The condition results from defective virilization of
the male embryo due to reduced androgen synthesis or resistance of
action of androgens.
The most common form is
complete
testicular feminization associated with mutation in
the structural gene for androgen receptor located
on Xq11-Xq12.
|
17beta-hydroxysteroid dehydrogenase 3 deficiency in a male
pseudohermaphrodite.
Fertil Steril. 2008 Jan;89(1):228.e13-7.
OBJECTIVE: To
present the clinical, biochemical, and genetic features of a male
pseudohermaphrodite whose condition was caused by
17beta-hydroxysteroid dehydrogenase 3 (17beta-HSD3) deficiency.
DESIGN: Case report. SETTING: Gynecology practice in a university
teaching hospital. PATIENT(S): A 15-year-old black American male
pseudohermaphrodite with 17beta-HSD3 deficiency. INTERVENTION(S):
Laboratory evaluation, genetic mutation analysis, bilateral
gonadectomy, and hormone replacement. MAIN OUTCOME MEASURE(S):
Endocrinologic evaluation and genetic analysis. RESULT(S): A
diagnosis of 17beta-HSD3 deficiency made on the basis of hormone
evaluation was confirmed through genetic mutation analysis of the
HSD17B3 gene. Female phenotype was attained after gonadectomy,
passive vaginal dilatation, and hormone therapy. CONCLUSION(S):
Deficiency of 17beta-HSD3 was diagnosed in this patient on the basis
of endocrinologic evaluation and was confirmed with genetic mutation
analysis. The patient was able to retain her female sexual identity
after surgical and medical treatment.
Study of a new case of male pseudohermaphroditism due to
17-ketosteroid reductase deficiency (author's transl). Ann
Endocrinol (Paris). 1979;40(6):549-50.
We studied a 17
year old patient with primary amenorrhea, hirsutixm, clitoral
enlargment, poor breast development and 46, XY karyotype. The
results shown in table clearly indicate a 17-ketosteroid reductase
deficiency. In the view of previously described patients we can
conclude that: 1) intensity of virilisation depends on both plasma
testosterone and androstenedione levels; 2) importance of
gynecomastia depends on plasma E2 but not E1 levels; 3) FSH levels
are not correlated with circulating androgens or estrogens but
presumably depends on importance of seminiferous tubules' lesions.
Male pseudohermaphroditism with gynaecomastia due to testicular
17-ketosteroid reductase deficiency.
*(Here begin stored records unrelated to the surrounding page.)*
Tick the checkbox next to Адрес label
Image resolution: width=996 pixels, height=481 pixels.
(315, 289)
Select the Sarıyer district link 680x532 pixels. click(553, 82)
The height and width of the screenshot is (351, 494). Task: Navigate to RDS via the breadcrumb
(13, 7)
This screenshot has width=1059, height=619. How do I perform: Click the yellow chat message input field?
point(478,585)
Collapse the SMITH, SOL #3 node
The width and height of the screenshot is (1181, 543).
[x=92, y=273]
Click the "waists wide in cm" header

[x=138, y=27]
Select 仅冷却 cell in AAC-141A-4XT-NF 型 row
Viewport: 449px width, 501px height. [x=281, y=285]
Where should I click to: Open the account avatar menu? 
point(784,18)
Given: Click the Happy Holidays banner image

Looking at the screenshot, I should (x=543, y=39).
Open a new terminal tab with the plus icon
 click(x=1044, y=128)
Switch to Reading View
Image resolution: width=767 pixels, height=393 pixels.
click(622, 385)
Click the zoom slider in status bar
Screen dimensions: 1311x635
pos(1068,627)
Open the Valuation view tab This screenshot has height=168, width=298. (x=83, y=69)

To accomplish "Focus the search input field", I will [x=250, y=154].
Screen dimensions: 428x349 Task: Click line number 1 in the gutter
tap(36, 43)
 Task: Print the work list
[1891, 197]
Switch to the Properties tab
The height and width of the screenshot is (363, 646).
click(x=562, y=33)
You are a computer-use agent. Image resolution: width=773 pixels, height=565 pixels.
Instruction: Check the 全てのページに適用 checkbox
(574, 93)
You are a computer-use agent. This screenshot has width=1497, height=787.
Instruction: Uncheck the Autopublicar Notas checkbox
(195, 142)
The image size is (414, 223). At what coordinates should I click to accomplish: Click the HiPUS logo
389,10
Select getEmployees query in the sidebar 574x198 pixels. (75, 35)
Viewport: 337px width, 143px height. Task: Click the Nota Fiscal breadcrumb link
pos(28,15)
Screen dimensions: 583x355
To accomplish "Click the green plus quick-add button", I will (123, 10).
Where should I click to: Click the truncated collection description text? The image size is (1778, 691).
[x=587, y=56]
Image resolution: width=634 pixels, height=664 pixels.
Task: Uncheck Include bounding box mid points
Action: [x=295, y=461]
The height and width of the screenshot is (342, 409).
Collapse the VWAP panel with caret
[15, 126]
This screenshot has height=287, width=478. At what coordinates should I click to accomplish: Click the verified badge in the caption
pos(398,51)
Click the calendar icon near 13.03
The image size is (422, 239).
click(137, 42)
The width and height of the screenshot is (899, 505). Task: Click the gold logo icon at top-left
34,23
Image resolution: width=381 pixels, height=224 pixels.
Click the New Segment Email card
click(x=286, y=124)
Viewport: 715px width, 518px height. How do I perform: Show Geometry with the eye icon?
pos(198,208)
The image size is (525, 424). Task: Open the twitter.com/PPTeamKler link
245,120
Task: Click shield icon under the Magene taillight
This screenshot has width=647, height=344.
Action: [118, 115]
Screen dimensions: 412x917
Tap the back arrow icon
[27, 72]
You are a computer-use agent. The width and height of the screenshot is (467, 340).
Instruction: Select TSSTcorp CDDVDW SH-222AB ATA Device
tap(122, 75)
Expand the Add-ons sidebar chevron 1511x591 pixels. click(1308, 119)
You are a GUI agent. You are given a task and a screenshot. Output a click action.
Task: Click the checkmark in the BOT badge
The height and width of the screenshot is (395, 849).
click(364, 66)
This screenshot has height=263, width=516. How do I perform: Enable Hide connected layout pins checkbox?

Clin
Endocrinol (Oxf). 1977 Dec;7(6):443-52.
A 28-year-old
male pseudohermaphrodite with gynaecomastia was raised as a female
until the age of 17 years, at which time he developed masculine
features (deepening of the voice, development of facial hair, male
distribution of body hair and male body habitus) and assumed a male
gender role. He had a small phallus with perineal urethra, absence
of labioscrotal fusion, presence of vaginal pouch and undescended
testes. The testicular biopsy showed hyalinization of the tubular
basement membrane, lack of spermatogenesis and hyperplastic Leydig
cells. Baseline peripheral plasma studies showed androstenedione
concentrations ten times normal, low testosterone, elevated oestrone
and elevated gonadotrophins. The in vitro incubation of testicular
tissue showed no significant conversion of androstenedione to
testosterone. However, two types of peripheral tissues, skin
fibroblasts and erythrocytes, had a normal conversion, as did the
body overall as measured by the technique of androstenedione
constant infusion. These studies demonstrate that the 17-ketosteroid
reductase deficiency of the patient was limited to the testes.